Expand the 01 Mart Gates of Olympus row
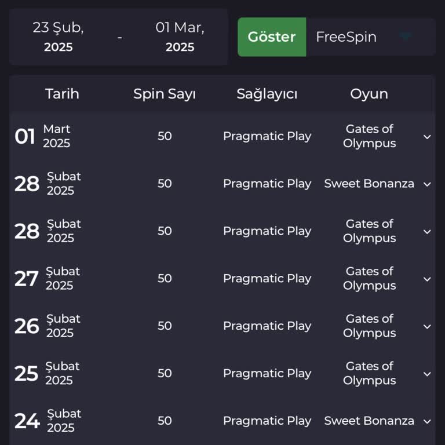The height and width of the screenshot is (445, 445). click(x=427, y=137)
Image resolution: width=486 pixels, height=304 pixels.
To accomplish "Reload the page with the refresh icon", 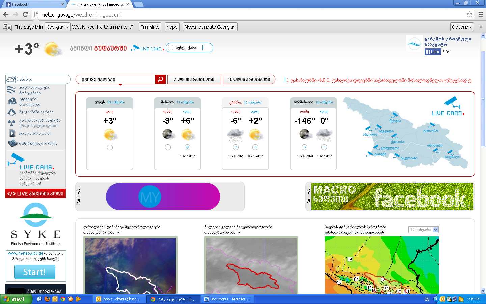I will pos(25,14).
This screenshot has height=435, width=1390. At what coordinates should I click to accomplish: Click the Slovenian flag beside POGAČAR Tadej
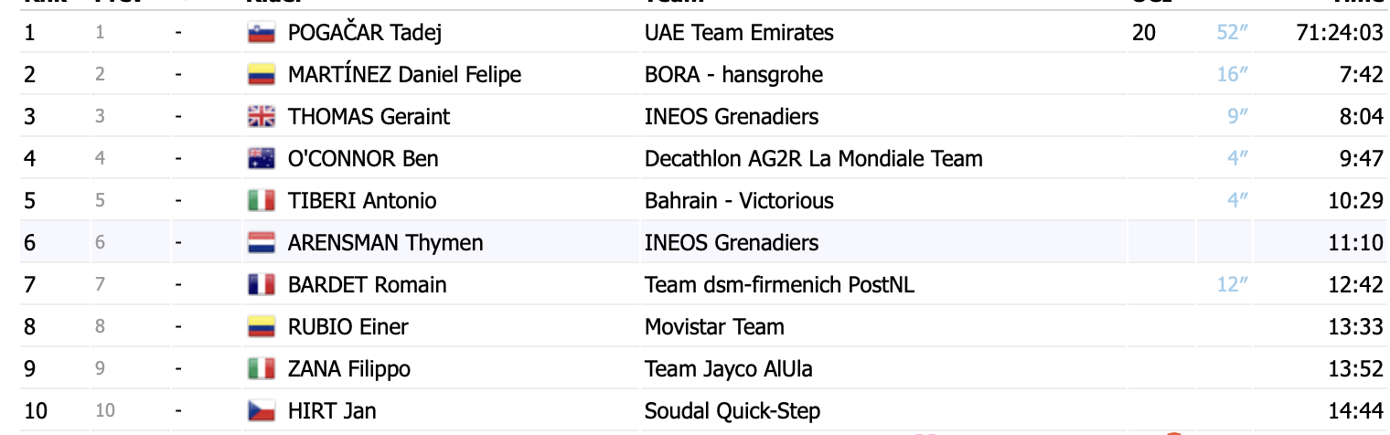[262, 33]
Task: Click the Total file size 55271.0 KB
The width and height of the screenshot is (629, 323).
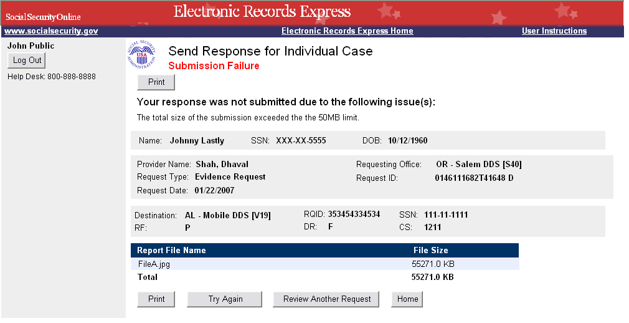Action: coord(432,277)
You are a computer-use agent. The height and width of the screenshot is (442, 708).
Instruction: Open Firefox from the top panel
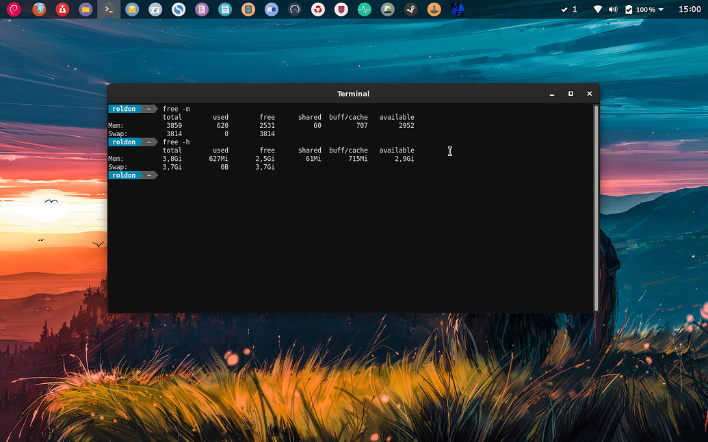click(x=39, y=10)
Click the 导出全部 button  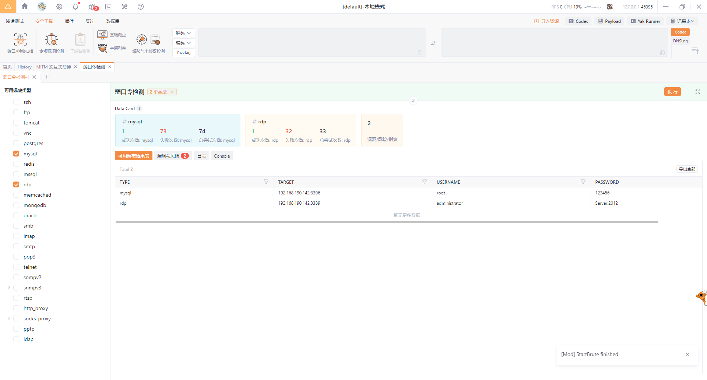(687, 169)
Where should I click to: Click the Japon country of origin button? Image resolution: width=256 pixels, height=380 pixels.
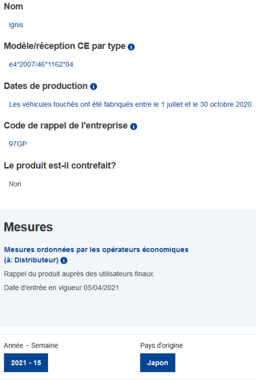[x=158, y=362]
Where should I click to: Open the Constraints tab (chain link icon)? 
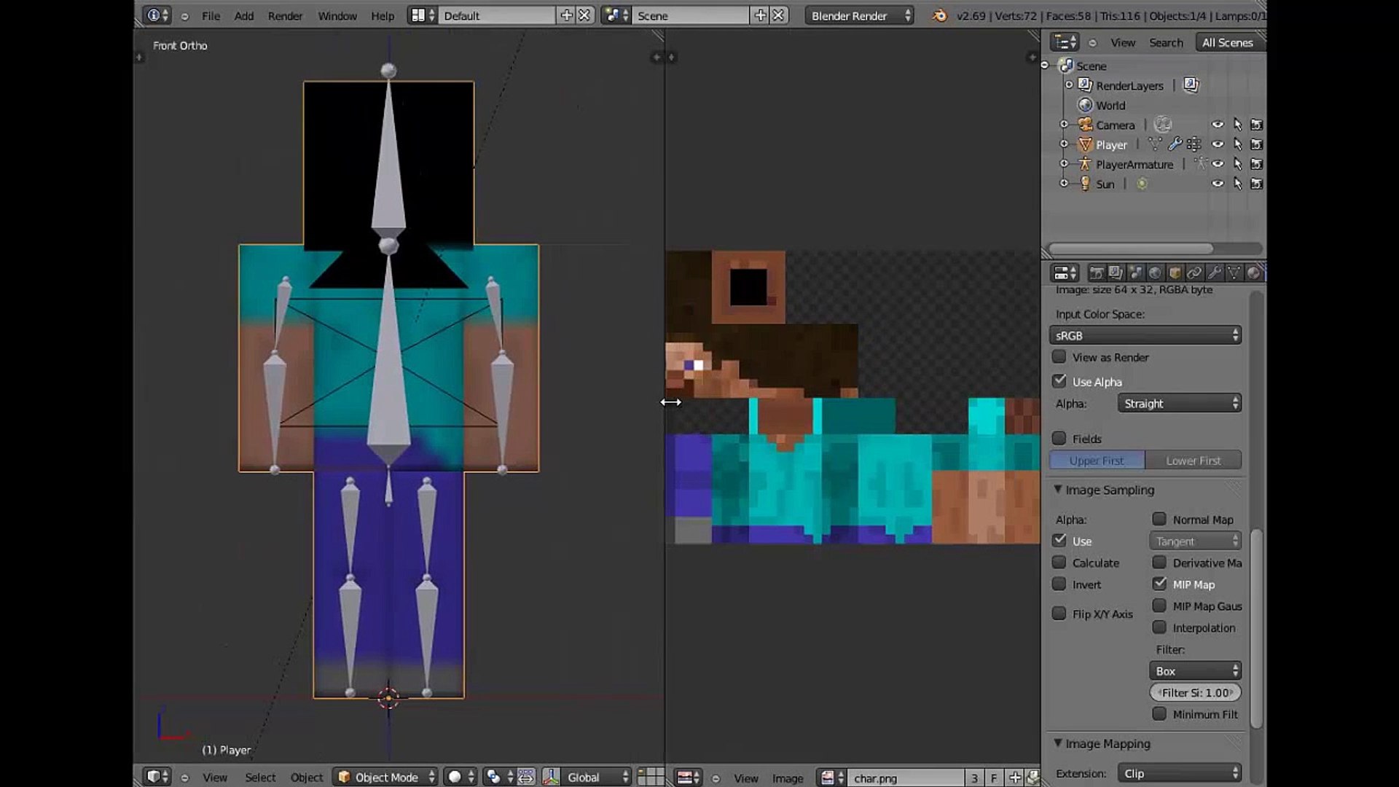(x=1194, y=273)
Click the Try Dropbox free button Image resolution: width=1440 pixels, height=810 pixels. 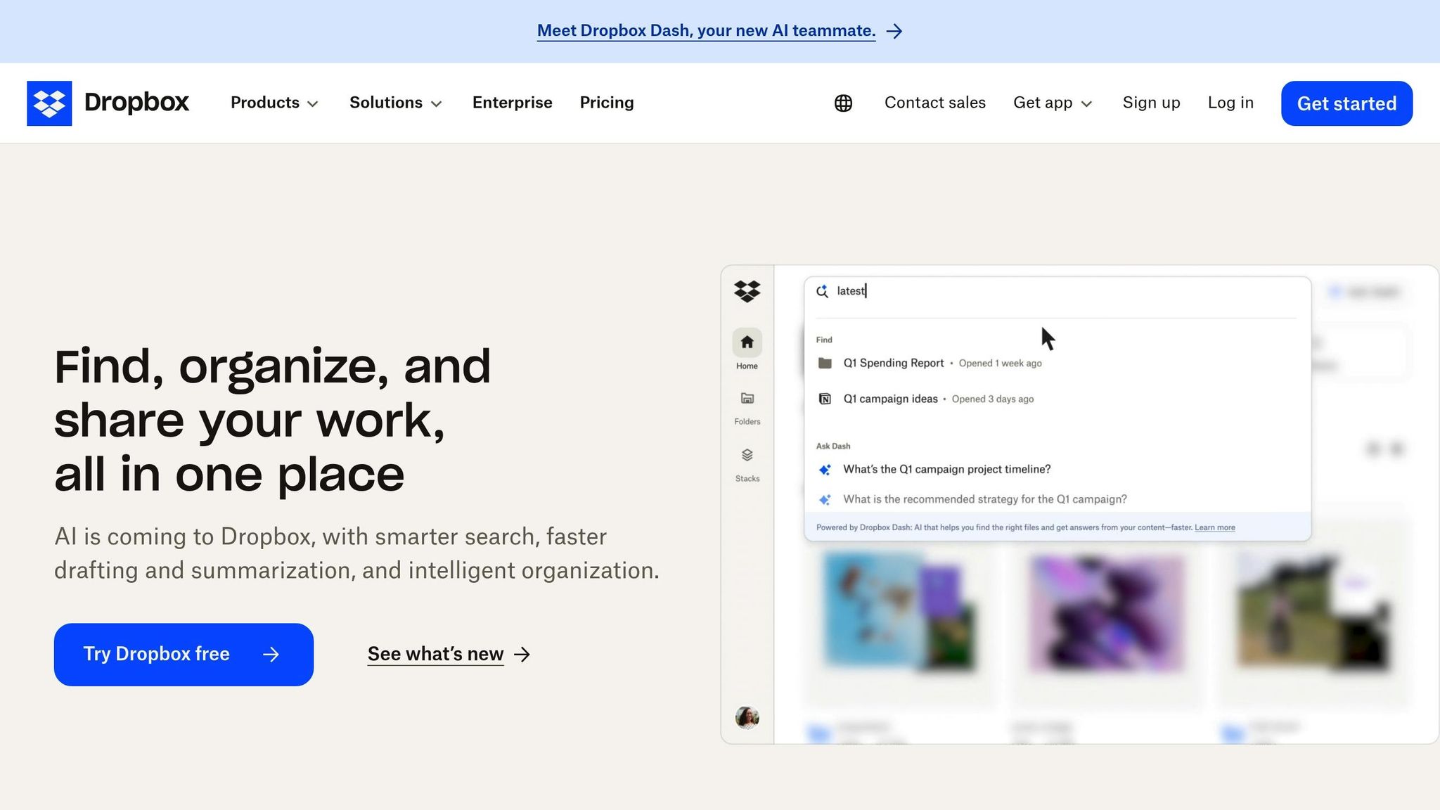coord(183,654)
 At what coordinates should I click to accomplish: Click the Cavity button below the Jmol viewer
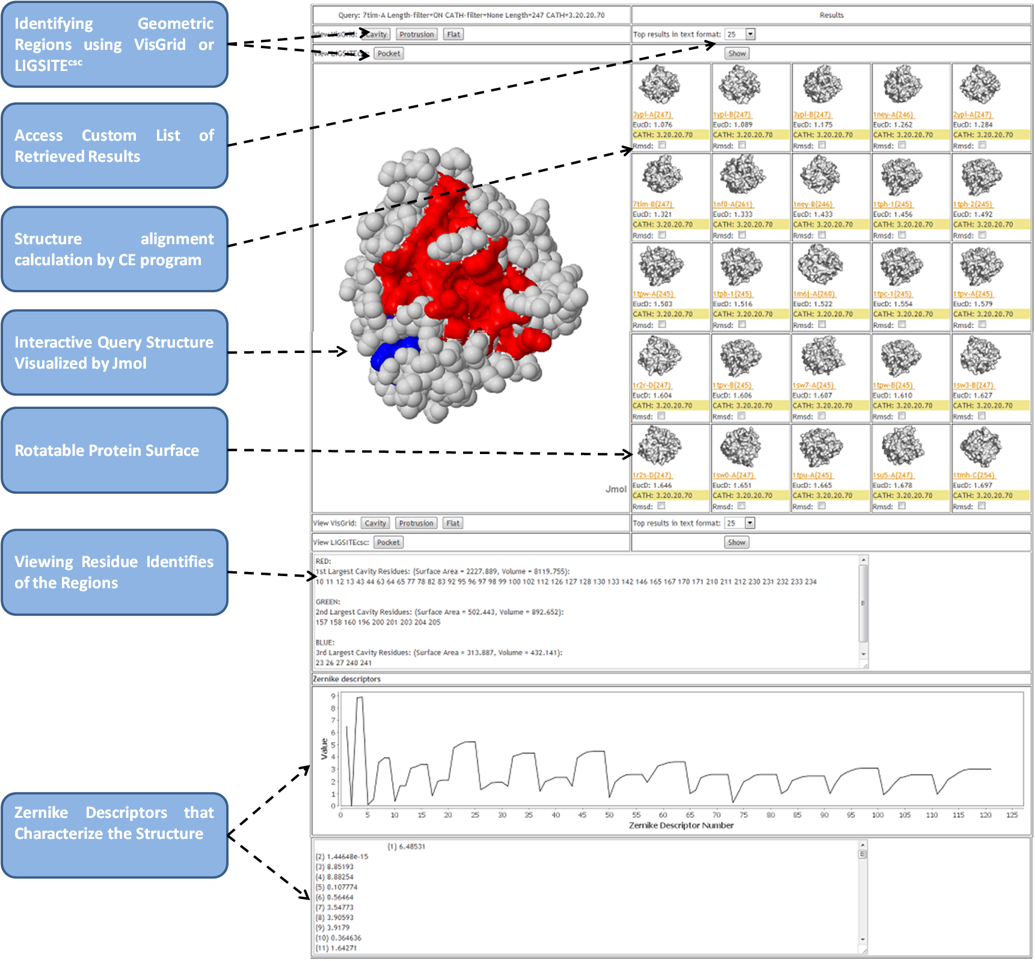point(375,523)
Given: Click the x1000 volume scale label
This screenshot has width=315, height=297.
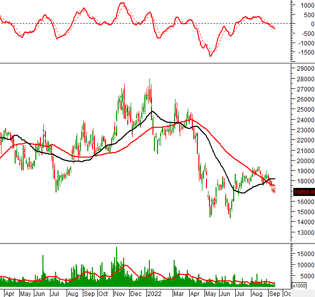Looking at the screenshot, I should tap(299, 285).
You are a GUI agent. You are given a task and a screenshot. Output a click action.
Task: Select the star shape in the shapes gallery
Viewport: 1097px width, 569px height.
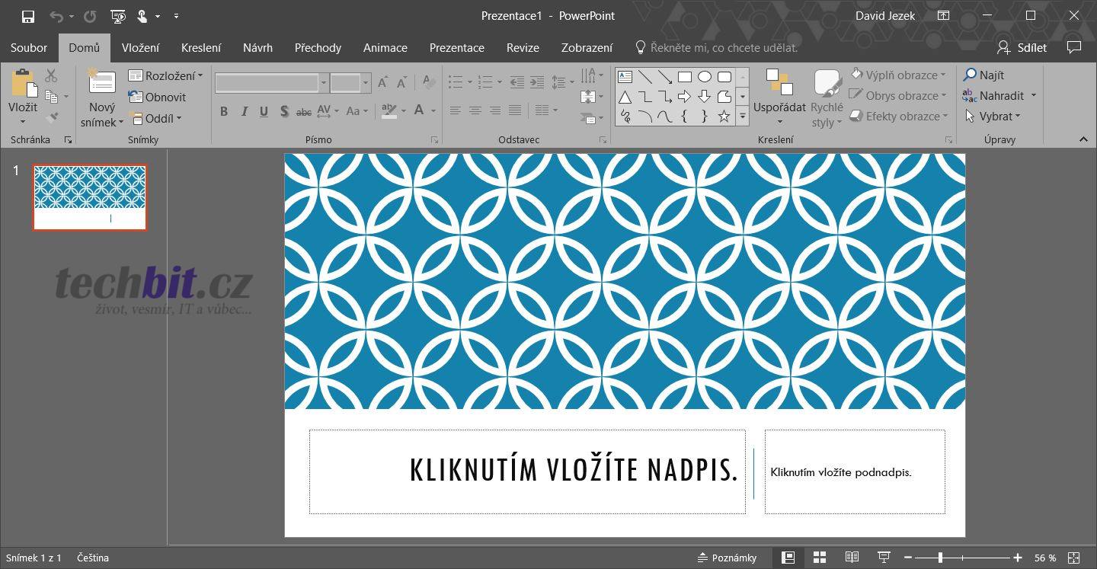pos(724,117)
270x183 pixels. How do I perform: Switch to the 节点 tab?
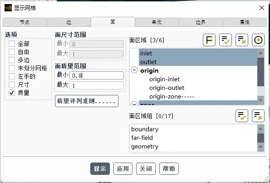[x=25, y=22]
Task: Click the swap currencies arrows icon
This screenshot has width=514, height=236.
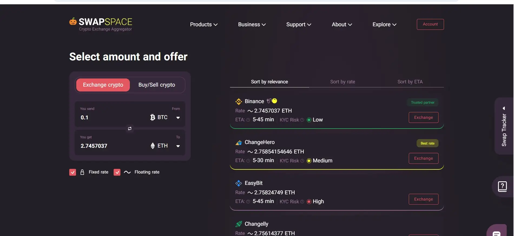Action: [x=130, y=129]
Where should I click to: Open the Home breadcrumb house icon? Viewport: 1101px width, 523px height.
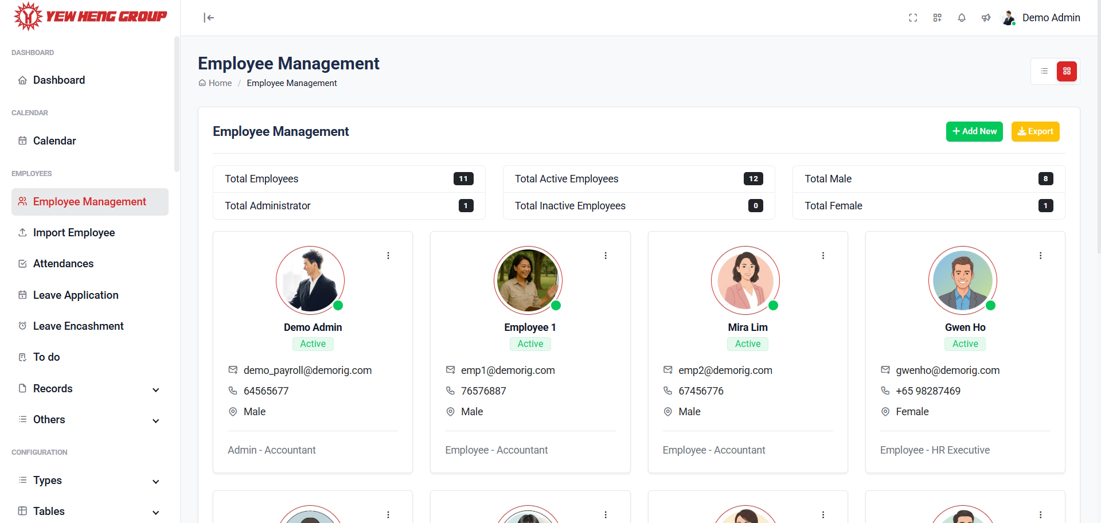(x=202, y=83)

◆ Instructions for the task
Render the lines starting at the line that contains "Given: Click the x1000 volume scale label" and ending at the line that contains "Action: [x=130, y=129]" as a Markdown table with the columns Row and Text, numbering each row and skipping blank lines. Leave the pictures out of the table.

◆ Exercise response
| Row | Text |
|---|---|
| 1 | Given: Click the x1000 volume scale label |
| 2 | This screenshot has width=315, height=297. |
| 3 | Looking at the screenshot, I should tap(299, 285). |
| 4 | You are a GUI agent. You are given a task and a screenshot. Output a click action. |
| 5 | Task: Select the star shape in the shapes gallery |
| 6 | Viewport: 1097px width, 569px height. |
| 7 | pos(724,117) |
| 8 | 270x183 pixels. How do I perform: Switch to the 节点 tab? |
| 9 | [x=25, y=22] |
| 10 | Task: Click the swap currencies arrows icon |
| 11 | This screenshot has width=514, height=236. |
| 12 | Action: [x=130, y=129] |